Stream.of(1,2,3,4,5,6).forEach(System.out::println);

Or using primitive stream:

IntStream.generate(()->(int)(Math.random()*10)).distinct().takeWhile(n -> n !=4).forEach(System.out::println);

In the above code, distinct() is an intermediate operation that performs an action and produces another stream. The takeWhile(...) is a short-circuit operation which produces a finite result from the infinite stream. The forEach(...) is a terminal operation that traverses the stream pipeline and ends the stream processing.

Functional Interfaces:

  • Supplier<T> create the stream via T get () to produce elements.
  • Predicate<T> filter the stream applying conditions via boolean test (T t).
  • Function<T, R> convert type T to type R by the method R apply (T t).
  • UnaryOperator<T> extended from Function apply a function to create new value of the same type T by method T apply (T t).
  • Consumer<T> don't return anything but consuming the stream via void accept (T t).

Following are the functions to process more than one value at a time:

  • BiPredicate<T,U> use boolean test (T t, U u)
  • BiFunction<T,U,R> use R apply(T t, U u)
  • BinaryOperator<T> use T apply(T t1, T t2)
  • BiConsumer<T> use void acccept(T t, U u)

The map operation as follows:

Function<Integer, String> m = x -> x+" 0";
UnaryOperator<String> u = x -> x.replace(" ","");
l1.stream().map(m.andThen(u))
  .mapToInt( x -> Integer.valueOf(x)).forEach(System.out::println);

// possible output
// 20
// 30
// 40
// 70
// ...
// ...
// ...

Here the example for infinite stream:

var ints = Stream.iterate(0, i -> i+1);

ints
  //.limit(10)
  .filter(c -> c < 2)
  .sorted()
  .findFirst()
  .ifPresent(System.out::println);

In the above code when you uncomment the line# 4, this stream process will terminate because of the infinite source in the line #1.

Another example:

// List<Character> list = new ArrayList<>(){ { for(char i=65; i < 70; i++) add(i);} };
// var chars = list.stream();

// infinite
var chars = Stream.generate(() -> 'A');

chars.filter(c -> c < 'B')
  .sorted()
  .findFirst()
  .ifPresent(System.out::println);

The line# 1 source of the above stream is finite. However, source of the line# 5 is infinite therefore sorting will be never finished.

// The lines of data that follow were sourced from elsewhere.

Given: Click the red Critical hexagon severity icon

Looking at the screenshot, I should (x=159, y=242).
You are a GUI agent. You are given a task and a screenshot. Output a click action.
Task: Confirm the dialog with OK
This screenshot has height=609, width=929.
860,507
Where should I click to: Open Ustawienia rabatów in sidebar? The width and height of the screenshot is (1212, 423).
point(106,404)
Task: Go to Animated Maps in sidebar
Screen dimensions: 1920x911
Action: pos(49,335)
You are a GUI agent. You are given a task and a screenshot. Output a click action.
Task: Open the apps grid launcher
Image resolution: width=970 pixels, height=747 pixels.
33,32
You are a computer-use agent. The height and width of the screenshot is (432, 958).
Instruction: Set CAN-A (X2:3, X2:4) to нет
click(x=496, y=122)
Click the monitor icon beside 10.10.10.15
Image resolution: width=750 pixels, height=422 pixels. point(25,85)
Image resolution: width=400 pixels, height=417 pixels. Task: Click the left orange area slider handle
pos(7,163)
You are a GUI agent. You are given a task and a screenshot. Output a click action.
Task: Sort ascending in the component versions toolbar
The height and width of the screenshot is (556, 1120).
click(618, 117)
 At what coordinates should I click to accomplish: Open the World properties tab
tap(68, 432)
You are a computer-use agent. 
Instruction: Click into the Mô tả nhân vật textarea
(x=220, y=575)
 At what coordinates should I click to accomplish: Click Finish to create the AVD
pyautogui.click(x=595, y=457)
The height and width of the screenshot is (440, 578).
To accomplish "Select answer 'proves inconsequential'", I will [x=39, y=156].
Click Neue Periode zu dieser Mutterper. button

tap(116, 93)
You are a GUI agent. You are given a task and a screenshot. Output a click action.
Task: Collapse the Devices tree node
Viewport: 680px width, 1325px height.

Short-Circuit terminal operations

For example,

Integer[] values = {2,5,8,7,9,3,4,1,3,6}

Optional<Integer> any = Arrays.stream(values).findAny();
any.get() // 2

Arrays.stream(values).findFirst() // 2

Arrays.stream(values).allMatch( i -> i == 2); //false but
Arrays.stream(values).anyMatch( i -> i == 2); // is true
Arrays.stream(values).noneMatch( i -> i == 2); // false

Arrays.stream(values).count(); // 10

Arrays.stream(values).mapToInt(i -> (int)i).sum() // 48

Arrays.stream(values).mapToInt(i -> (int)i).average(); // OptionalDouble[4.8]
Arrays.stream(values).mapToInt(i -> (int)i).max(); // OptionalInt[9]
Arrays.stream(values).mapToInt(i -> (int)i).min(); // OptionalInt[1]

You can create a stream from different data structures with different type of data:

Set<String> set = new HashSet<>();
set.add("A");
set.add("B");
//List<String> list = Arrays.asList("1","2");
List<Integer> list = Arrays.asList(1,2);
Deque<Boolean> queue = new ArrayDeque<>();
queue.push(true);
queue.push(false);
Stream.of(set, list, queue ).forEach(System.out::println);
// [A, B]
// [1, 2]
// [false, true]

Here the use of flatMap to modify above:

// modify line# 9 in the above code
Stream.of(set, list, queue ).flatMap(x -> x.stream()).forEach(System.out::println);
// A
// B
// 1
// 2
// false
// true

Stream Aggregation

Following requirments need to be satisfied to perform Collector's parallel reduction:

  1. Stream should be parallel
  2. The parameter of the collect() operation has the Collector.Characteristics.CONCURRENT
  3. Either collector is Collector.Characteristics.UNORDERED or stream should be unordered.

For example, the methods Collectors.toConcurrentMap() and Collectors.groupingByConcurrent() both have Collector.Characteristics.CONCURRENT and Collector.Characteristics.UNORDERED characteristics.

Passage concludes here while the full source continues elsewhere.